I really appreciate your drawings. Tracey Emin once referred to my drawings as Brain Drawings and I think yours fit that description too. I’ve been examining them very closely, studying the details and there are so many parallels with my own style of drawing, the maniacal attention to detail the recurrence of certain mark making. I found the same visual parallels with the work of the Japanese artist, Yayoi Kusama, which makes me wonder if psychosis unlocks certain creative doors in the mind that are closed off to others. It is the same with the poems; the visual motifs that recur within them are very familiar.

There is an intensity in your/our work that can only come from experiencing psychosis, and the mark making serves as an alternative form of medication, by distracting the mind, by using the hands, by creating something on a piece of blank whiteness and transferring the memories that continue to haunt and refuse to budge.

Coming through the other side of psychosis can be lonely, some people don’t come ‘back’ but if you do return to the ‘real world’ it can seem more hostile and unforgiving than before. Psychosis is traumatic and unless you have experienced it, no one can begin to fathom what you have been through, you try to explain it, but each person’s experience is unique because psychosis transports you to a parallel universe where you reign supreme and everything is heightened. I see those details in your poems, but the experience remains unique to you, just as mine is unique to me and it’s hard for other people to access such an alien world.

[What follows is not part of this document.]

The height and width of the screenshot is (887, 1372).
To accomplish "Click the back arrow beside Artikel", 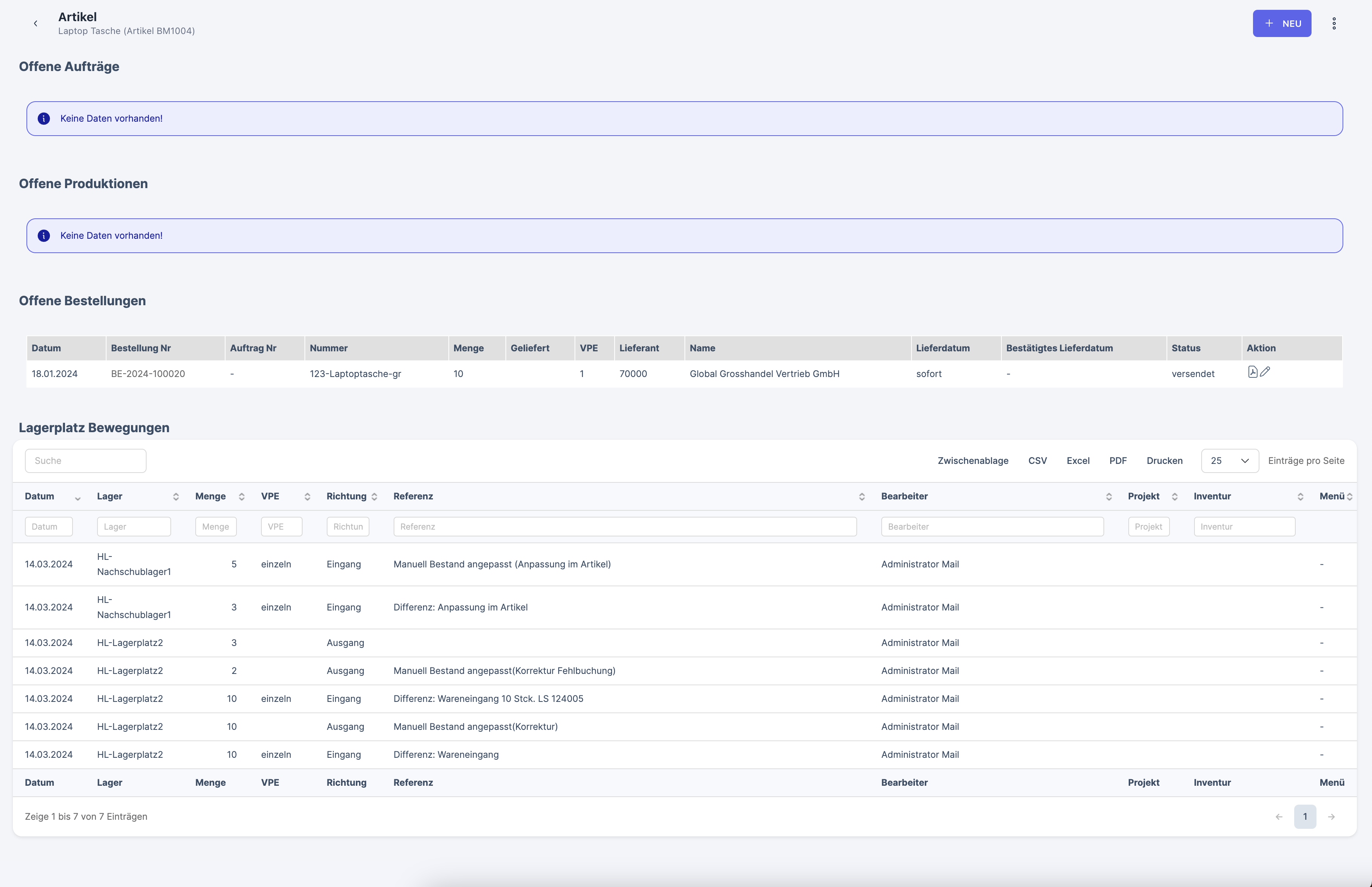I will (36, 24).
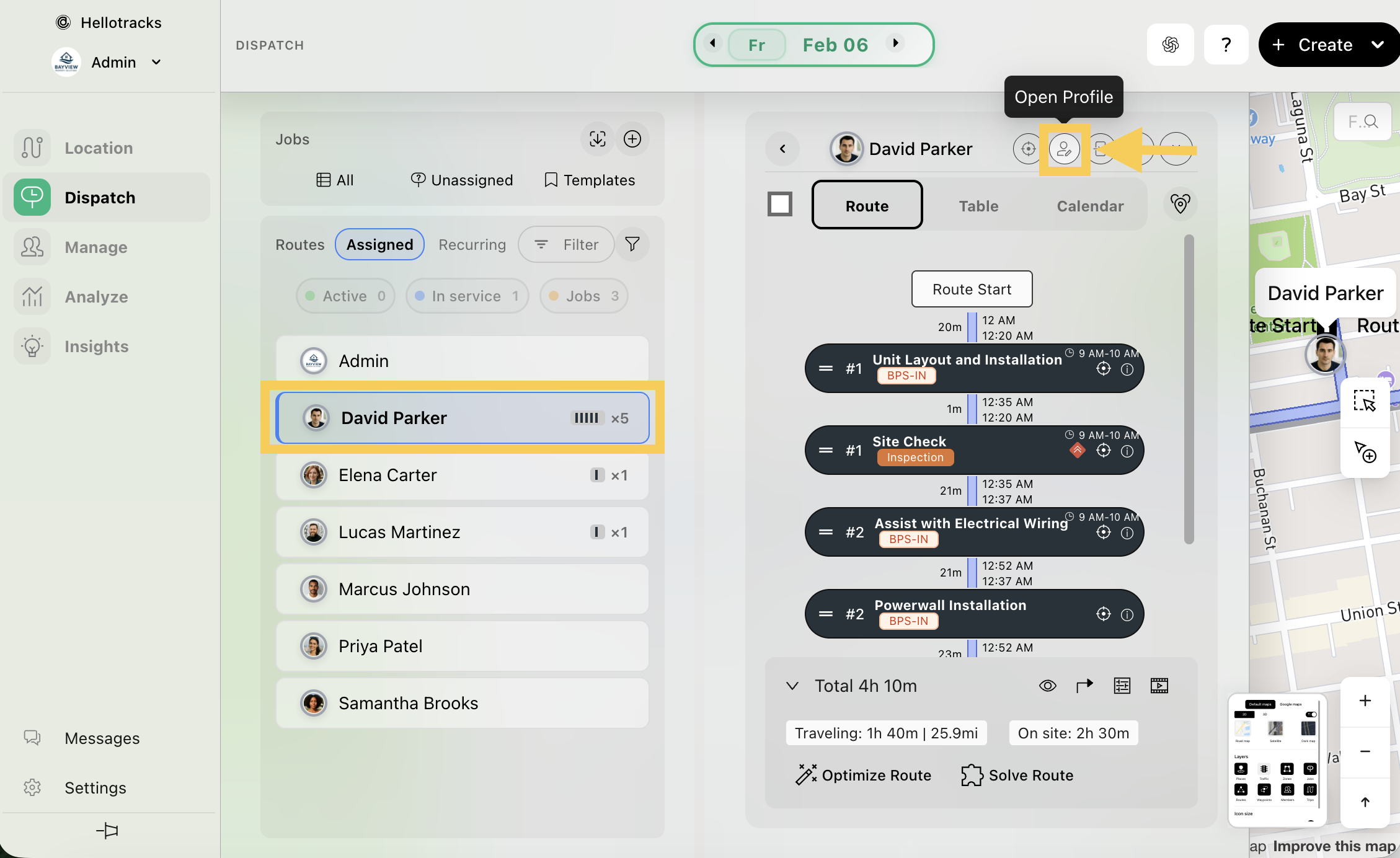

I think there are parallels in what we are both trying to do and there are not many people on the same page, not many people who want to go there. You are brave by putting your poems online, by putting your mind out there and not feeling ashamed of what you have been through. I hope one day to find the same courage.

It's a relief though to know that 'you are not alone.'

The problem is no one wants to talk about psychosis properly. In certain programmes I have listened to on the radio it's dealt with superficially (my personal opinion) or as something novel/intriguing/freakish/voyeuristic, perhaps it is just not possible to distill the experience without alienating the listener with all the immense detail and nuances.

Psychosis is tantamount to a complex painting that you can’t fathom in one sitting. It takes years to penetrate the layers and work out the very first brush stroke of a painting that has no form and yet encompasses the universe that all our minds are capable of being.